(Task material Opens)

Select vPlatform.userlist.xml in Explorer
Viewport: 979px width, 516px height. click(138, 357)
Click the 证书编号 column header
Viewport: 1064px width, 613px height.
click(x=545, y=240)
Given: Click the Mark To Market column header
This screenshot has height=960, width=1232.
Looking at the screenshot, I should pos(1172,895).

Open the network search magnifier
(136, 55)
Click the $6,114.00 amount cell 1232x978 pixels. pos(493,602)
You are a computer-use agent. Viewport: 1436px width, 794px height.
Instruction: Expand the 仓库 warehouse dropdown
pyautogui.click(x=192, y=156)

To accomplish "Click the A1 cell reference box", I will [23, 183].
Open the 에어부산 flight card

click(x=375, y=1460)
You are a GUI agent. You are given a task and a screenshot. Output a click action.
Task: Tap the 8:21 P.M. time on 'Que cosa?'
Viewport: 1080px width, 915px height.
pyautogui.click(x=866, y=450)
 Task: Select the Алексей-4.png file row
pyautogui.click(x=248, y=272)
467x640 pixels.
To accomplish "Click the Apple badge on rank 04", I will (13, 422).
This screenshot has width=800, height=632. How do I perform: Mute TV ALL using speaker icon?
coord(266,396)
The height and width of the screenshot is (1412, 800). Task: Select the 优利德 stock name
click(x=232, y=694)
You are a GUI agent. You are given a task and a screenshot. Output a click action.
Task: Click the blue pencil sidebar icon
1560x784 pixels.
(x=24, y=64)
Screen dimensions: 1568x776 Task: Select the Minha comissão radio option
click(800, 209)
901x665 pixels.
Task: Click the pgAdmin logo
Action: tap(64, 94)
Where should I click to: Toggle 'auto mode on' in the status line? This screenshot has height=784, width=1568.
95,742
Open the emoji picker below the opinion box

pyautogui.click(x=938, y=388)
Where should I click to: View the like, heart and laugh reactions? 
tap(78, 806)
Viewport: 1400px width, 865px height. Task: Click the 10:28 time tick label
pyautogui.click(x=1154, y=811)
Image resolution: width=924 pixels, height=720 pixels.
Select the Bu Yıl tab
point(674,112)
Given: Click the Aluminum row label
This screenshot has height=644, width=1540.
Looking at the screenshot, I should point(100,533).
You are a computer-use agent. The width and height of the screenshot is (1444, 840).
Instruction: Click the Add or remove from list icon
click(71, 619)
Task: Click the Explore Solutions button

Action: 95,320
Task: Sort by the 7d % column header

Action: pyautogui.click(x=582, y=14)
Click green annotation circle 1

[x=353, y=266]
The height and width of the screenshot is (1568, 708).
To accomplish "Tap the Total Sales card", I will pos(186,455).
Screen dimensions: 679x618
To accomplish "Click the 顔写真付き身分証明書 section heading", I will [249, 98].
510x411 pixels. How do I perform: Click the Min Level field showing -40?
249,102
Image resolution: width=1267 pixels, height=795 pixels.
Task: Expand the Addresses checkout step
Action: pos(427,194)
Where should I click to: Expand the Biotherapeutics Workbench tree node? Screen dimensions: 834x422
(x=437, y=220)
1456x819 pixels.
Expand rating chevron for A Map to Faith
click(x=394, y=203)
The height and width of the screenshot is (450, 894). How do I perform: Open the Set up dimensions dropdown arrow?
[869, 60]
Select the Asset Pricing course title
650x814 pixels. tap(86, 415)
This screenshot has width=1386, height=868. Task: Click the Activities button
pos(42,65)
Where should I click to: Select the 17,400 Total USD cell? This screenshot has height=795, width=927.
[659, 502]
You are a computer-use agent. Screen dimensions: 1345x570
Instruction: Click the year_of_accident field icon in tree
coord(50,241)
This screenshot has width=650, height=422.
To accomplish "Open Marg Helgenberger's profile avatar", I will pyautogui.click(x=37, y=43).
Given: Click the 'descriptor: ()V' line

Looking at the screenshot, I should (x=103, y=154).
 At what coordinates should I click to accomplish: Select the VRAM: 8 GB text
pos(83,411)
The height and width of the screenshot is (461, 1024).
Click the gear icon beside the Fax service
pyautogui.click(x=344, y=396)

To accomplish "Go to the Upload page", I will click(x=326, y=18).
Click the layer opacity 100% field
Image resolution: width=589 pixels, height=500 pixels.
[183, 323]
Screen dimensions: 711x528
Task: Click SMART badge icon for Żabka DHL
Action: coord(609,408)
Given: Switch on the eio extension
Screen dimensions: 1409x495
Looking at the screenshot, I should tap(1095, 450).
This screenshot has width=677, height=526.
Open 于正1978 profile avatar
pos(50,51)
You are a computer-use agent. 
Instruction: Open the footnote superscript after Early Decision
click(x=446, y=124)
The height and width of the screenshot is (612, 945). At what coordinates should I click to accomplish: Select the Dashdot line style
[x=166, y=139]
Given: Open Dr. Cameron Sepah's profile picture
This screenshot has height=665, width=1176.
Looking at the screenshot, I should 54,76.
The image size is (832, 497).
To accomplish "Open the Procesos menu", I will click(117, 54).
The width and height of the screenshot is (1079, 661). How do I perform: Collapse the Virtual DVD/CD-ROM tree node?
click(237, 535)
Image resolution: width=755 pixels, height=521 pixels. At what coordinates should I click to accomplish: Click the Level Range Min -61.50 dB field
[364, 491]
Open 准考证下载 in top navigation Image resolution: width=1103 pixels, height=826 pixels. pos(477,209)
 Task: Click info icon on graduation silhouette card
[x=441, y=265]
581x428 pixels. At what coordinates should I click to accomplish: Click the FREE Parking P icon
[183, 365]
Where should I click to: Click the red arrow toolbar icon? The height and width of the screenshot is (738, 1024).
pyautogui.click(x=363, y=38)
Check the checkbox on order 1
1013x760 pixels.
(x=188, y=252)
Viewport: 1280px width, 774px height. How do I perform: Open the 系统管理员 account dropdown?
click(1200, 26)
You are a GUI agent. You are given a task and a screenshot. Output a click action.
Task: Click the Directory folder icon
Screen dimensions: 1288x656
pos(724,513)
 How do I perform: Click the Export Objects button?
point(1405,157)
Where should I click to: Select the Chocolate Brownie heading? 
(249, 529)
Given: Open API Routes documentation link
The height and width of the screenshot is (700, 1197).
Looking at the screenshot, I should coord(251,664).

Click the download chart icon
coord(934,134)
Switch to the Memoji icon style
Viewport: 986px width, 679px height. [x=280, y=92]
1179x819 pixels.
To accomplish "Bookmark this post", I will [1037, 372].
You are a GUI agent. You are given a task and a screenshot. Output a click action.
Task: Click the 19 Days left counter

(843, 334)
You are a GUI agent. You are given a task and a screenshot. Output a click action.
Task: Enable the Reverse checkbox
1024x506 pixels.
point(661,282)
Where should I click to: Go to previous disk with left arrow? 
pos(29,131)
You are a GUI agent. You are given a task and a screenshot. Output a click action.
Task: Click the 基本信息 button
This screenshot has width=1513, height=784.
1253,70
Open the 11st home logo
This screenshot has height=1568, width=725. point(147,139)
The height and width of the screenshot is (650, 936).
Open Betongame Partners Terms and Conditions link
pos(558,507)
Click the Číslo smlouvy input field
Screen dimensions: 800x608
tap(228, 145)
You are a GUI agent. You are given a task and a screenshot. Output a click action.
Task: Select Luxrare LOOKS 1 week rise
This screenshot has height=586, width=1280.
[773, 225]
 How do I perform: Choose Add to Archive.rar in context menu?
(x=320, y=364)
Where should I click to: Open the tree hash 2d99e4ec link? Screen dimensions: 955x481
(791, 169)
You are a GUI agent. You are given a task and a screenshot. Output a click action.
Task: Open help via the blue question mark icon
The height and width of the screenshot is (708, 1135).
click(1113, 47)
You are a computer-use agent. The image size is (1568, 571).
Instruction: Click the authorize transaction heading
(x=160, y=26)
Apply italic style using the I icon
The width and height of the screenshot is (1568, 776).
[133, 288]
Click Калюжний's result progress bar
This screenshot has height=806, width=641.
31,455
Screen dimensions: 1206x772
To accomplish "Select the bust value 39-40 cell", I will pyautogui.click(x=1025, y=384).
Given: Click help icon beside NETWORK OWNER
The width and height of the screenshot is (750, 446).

(Task material Closes)

## Aim of the task
The answer must consist of the lines from the one with "Screen dimensions: 1206x772" through the final line of the entries above, exactly as they are, and nothing else.

## Reply
Screen dimensions: 1206x772
To accomplish "Select the bust value 39-40 cell", I will pyautogui.click(x=1025, y=384).
Given: Click help icon beside NETWORK OWNER
The width and height of the screenshot is (750, 446).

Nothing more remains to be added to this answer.